Pater Cristobal blieb stehen und blickte über das Camp. »Ein freundlicher Empfang«, sagte er sarkastisch.
»Vorsicht und Mißtrauen sind hier das halbe Überleben, Pater.« Der Bärtige zeigte auf die Hütten. »Dort, die vierte vom Eingang, das ist sie. Dort wohnt meine Frau. Erschrecken Sie nicht.«
»Warum?« Dr. Mohr stellte seinen schweren Metallkoffer ab. »Noch eine Überraschung?«
»Meine Frau ist ein Kind.«
»Was?«
»Nach zivilisierten Begriffen.« Der Bärtige zerrte wütend an seinem offenen Hemd. »Jetzt glotzen Sie mich nicht wie einen Lustmörder an, Doctor! Meine Frau ist 15 Jahre alt. Sie kommt aus dem Stamm der Chibcha-Indianer. Da gelten andere Gesetze. Dort ist ein Mädchen mit 12 Jahren schon heiratsfähig! Fragen Sie mich jetzt nur noch, warum ich so eine Junge genommen habe! Was hier an Weibern herumwieselt, ist entweder schon verheiratet oder Großmutter. Die anderen sind verdammte Huren, die in den Bergen herumziehen und mit gespreizten Beinen Smaragde sammeln. Ein gutes Geschäft, sage ich Ihnen! Diese fliegenden Puffs werden, wo sie auch hinkommen, gefeiert, als brächten sie die kostbarsten Geschenke mit! Ich weiß, das tut weh, Pater, aber es ist die Wahrheit. Sollte ich mir so eine nehmen? So ein Pflanzbecken? Da lernte ich Chica kennen. Ihre Familie war auf der Flucht. Ihren Vater hatten sie gerade erschlagen, weil er nicht wußte, wo es Smaragdadern gibt. Denn seit der Zeit der Konquistadoren gelten die Chibcha-Indianer als die besten Kenner der Smaragdvorkommen.
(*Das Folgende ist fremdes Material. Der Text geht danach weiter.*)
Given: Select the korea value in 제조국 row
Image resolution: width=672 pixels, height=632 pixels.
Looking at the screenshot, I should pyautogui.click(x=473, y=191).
Damals wurden Tausende zu Tode gefoltert, übrigens, Pater, das ist interessant, mit Billigung der Kirche und zum Wohle Spaniens. So kamen die Eroberer in die Kenntnis der Minen. Und das spukt auch heute noch in den Gehirnen herum: Wenn man einen Chibcha erwischt, heißt es immer: Wo liegen die Adern? Die grünen Adern? Mistkerl, du weißt es ganz genau! Oft endet es wie bei Chicas Vater … man erschlägt ihn, obwohl er wirklich nichts weiß. Also, Chicas Mutter und eine noch jüngere Schwester waren auf der Flucht. Sie lebten, als ich sie bei einer Jagd aufstöberte, wie Tiere in Erdhöhlen. Sie schrien nicht, sondern neigten ihre Köpfe vor, stumm und ergeben: Komm, weißer Mann, schlag uns endlich tot! Ich habe sie in dieses Camp mitgenommen und ihnen die Hütte gebaut. Als sie fertig war, kroch Chica in der Nacht zu mir. Sie wollte mir danken. Und das einzige, was sie mir als Dank geben konnte, war ihr herrlicher Körper. Hätten Sie nein gesagt? Wenn Sie das jetzt bejahen, sind Sie ein erbärmlicher Heuchler! Und noch eins: Ich bin glücklich!«
»Gehen wir!« sagte Dr. Mohr stockend. »Sonst lassen die da drüben wirklich noch die Hunde los, weil sie nicht wissen, wer da zwischen den Bäumen steht …«
»Das haben wir gleich!« Der Bärtige legte die Hände vor den Mund und stieß einen röhrenden Schrei aus. Einer der Greise am Eingang des Camps antwortete ihm und winkte mit dem Arm. Alles klar! Der Junge ließ den Zwingerriegel los und rannte zur nächsten Hütte, wo er hinter einem Holzstapel verschwand. Die Hunde gebärdeten sich noch wie toll, aber einige Türen öffneten sich, Frauen und Kinder liefen ins Freie und nahmen ihre Arbeiten dort wieder auf, wo sie unterbrochen wurden. Die meisten verschwanden in den Ställen, die an die Hütten angebaut worden waren, um die Schweine zu versorgen.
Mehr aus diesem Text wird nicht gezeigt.